___ Supplied data ___

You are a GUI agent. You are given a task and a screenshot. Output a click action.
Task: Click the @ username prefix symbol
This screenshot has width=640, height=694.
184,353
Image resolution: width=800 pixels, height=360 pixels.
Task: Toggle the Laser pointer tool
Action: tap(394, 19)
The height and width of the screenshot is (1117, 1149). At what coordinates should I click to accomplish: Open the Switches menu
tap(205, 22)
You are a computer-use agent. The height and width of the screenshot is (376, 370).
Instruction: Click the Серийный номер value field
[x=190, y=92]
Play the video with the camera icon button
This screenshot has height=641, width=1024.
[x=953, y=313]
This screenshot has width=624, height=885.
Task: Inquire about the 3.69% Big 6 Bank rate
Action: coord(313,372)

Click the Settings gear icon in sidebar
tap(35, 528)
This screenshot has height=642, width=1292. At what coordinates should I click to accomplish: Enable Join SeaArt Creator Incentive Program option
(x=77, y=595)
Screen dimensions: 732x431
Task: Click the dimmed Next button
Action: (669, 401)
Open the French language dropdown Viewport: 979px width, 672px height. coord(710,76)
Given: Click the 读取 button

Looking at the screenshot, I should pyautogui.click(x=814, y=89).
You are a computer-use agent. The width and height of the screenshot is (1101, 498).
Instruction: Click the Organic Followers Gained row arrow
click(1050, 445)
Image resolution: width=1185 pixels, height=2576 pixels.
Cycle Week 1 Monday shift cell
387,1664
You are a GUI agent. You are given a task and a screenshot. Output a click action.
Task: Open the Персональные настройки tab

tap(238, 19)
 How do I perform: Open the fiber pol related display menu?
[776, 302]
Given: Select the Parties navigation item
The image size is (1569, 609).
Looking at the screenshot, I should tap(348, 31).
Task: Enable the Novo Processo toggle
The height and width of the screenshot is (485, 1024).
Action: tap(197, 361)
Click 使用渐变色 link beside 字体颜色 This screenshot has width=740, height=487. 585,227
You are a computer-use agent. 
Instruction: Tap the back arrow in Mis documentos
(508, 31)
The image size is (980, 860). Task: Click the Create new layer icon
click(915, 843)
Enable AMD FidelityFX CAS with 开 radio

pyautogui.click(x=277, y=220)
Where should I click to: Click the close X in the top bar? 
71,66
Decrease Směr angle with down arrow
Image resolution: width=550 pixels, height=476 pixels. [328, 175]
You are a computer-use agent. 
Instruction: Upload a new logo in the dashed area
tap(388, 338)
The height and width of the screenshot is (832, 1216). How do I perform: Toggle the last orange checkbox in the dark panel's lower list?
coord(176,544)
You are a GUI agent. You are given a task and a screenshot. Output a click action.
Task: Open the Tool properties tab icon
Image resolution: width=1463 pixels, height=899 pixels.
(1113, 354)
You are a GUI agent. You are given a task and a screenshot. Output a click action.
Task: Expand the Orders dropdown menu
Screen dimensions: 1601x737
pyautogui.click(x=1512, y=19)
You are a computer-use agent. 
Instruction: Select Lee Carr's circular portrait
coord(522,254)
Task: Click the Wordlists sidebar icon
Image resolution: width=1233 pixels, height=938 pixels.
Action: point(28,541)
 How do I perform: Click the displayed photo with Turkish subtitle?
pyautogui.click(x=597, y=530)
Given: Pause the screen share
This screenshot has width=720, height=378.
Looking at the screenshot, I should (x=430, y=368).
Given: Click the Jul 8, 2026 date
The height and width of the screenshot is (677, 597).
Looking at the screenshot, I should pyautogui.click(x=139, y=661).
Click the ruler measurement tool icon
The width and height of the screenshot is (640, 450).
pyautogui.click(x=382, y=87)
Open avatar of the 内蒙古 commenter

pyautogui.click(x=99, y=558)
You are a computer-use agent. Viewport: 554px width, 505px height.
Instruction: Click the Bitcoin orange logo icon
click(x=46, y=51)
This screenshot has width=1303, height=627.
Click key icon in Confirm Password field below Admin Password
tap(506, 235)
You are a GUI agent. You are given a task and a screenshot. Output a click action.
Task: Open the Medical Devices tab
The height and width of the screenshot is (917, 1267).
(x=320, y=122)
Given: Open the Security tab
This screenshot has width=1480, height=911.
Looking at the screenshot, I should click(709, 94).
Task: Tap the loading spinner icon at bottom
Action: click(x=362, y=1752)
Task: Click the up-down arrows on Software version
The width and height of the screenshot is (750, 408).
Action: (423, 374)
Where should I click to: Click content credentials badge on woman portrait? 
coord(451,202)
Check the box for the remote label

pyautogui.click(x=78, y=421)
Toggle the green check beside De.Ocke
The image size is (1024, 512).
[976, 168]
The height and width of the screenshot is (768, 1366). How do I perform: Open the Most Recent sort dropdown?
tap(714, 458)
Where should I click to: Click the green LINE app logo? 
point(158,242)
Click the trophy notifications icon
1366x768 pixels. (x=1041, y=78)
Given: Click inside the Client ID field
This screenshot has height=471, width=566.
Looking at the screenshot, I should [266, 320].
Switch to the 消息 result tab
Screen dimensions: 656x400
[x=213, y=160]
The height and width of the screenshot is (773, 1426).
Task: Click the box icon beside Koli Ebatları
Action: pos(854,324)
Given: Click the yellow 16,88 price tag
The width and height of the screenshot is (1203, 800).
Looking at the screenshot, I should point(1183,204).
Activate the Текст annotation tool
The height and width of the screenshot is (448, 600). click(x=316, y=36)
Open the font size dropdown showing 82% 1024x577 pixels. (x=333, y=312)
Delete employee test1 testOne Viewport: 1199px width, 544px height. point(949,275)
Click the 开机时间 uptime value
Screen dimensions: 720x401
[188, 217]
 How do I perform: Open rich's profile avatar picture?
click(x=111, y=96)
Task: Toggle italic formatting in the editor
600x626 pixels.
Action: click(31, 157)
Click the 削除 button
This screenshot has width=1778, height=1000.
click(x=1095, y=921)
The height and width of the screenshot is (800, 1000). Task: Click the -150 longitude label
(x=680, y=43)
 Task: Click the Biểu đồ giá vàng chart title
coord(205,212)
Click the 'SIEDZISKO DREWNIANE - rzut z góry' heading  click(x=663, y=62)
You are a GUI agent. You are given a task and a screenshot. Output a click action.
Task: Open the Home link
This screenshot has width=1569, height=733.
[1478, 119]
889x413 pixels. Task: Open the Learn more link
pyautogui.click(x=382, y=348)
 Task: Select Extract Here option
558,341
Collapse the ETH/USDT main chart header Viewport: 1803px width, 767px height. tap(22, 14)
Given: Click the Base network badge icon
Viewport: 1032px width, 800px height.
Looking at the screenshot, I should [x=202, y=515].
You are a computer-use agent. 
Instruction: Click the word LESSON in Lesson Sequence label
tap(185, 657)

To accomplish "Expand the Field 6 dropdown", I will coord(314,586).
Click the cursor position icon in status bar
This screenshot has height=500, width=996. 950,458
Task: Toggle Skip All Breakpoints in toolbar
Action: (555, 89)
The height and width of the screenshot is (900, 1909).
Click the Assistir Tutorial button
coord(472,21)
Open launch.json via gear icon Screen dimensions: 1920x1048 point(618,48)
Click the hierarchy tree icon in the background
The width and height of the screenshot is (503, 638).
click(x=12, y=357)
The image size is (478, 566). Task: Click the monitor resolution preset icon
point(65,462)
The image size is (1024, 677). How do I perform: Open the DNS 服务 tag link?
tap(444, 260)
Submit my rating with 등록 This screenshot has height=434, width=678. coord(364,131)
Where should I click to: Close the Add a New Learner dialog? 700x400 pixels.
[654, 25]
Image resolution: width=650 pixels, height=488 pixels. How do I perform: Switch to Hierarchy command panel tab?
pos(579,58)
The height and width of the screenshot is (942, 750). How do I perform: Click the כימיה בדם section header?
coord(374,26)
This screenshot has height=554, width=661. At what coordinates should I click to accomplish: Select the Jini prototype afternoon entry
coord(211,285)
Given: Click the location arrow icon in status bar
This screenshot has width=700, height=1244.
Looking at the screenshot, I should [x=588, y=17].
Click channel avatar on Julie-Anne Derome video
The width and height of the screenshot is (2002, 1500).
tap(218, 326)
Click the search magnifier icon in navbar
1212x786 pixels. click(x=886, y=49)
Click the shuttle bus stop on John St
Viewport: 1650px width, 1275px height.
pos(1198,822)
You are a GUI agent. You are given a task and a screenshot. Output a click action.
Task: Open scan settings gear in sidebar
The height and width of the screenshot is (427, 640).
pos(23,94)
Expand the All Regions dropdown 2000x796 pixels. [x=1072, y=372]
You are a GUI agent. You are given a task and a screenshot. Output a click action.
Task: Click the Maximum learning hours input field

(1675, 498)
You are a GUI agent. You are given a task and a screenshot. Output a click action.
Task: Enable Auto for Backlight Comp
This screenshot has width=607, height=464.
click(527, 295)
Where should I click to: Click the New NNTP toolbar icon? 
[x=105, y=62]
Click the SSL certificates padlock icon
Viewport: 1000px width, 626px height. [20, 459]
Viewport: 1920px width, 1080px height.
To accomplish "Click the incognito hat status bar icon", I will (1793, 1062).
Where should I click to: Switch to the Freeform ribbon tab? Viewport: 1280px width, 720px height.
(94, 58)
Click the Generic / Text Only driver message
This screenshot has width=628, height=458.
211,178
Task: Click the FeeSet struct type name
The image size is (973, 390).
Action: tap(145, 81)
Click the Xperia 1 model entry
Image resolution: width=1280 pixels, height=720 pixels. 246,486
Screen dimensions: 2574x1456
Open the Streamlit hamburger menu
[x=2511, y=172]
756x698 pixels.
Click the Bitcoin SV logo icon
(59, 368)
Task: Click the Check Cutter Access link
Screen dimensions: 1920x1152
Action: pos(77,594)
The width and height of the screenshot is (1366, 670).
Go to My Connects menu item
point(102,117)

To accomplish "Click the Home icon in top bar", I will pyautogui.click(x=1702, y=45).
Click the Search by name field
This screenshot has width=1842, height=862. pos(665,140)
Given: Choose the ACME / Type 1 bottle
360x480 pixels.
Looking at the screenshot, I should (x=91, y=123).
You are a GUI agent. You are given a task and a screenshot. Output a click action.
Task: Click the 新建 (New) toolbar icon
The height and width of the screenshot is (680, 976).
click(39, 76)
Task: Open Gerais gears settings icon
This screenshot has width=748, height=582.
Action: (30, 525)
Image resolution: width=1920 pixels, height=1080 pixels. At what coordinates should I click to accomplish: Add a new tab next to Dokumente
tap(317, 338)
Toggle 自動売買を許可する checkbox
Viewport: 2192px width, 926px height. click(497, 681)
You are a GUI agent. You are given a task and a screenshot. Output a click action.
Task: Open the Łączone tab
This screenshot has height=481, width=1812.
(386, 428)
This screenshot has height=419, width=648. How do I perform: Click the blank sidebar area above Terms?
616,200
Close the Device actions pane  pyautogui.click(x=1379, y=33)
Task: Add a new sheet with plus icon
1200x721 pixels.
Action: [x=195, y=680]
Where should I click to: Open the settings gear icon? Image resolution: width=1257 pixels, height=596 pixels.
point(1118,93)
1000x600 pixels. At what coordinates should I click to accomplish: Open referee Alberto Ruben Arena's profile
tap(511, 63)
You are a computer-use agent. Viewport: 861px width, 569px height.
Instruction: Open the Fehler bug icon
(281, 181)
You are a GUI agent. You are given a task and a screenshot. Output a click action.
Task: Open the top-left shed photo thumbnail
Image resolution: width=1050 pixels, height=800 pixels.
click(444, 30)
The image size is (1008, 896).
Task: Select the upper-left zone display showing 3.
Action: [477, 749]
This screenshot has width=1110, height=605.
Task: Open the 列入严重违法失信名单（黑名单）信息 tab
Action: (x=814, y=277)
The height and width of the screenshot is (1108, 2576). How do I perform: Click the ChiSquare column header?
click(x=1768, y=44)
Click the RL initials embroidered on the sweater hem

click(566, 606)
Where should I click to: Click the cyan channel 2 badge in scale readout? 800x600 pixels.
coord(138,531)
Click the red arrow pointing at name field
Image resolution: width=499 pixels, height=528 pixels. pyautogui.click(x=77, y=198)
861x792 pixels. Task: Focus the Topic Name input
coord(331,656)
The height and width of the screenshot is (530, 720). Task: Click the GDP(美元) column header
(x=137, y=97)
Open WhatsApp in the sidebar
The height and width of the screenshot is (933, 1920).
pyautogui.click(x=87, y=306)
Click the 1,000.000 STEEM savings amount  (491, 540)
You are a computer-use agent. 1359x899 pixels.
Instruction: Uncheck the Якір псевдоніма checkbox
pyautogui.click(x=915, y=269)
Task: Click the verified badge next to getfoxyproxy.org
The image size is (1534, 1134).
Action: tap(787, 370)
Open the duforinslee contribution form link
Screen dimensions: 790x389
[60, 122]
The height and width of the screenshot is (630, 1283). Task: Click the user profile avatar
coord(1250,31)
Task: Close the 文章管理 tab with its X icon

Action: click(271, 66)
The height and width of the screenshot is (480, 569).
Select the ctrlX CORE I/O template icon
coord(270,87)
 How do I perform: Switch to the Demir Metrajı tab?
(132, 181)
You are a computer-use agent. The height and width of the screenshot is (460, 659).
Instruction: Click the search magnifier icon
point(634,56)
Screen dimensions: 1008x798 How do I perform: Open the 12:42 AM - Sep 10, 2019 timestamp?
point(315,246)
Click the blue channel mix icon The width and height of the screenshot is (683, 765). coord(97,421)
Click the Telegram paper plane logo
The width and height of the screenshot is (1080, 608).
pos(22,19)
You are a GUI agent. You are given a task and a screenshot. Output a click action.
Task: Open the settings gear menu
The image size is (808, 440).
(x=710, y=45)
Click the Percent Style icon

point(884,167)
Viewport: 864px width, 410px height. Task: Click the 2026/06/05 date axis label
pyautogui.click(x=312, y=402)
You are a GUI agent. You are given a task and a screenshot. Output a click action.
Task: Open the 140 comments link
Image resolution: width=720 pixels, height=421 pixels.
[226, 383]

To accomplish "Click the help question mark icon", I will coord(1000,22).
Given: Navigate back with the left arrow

___

> What the task asks: Return, word for word, every line from the top of the entries down to the line that holds "is (376, 370).", both included.

> Reply to the task:
You are a GUI agent. You are given a task and a screenshot. Output a click action.
Task: Click the @ username prefix symbol
This screenshot has width=640, height=694.
184,353
Image resolution: width=800 pixels, height=360 pixels.
Task: Toggle the Laser pointer tool
Action: tap(394, 19)
The height and width of the screenshot is (1117, 1149). At what coordinates should I click to accomplish: Open the Switches menu
tap(205, 22)
You are a computer-use agent. The height and width of the screenshot is (376, 370).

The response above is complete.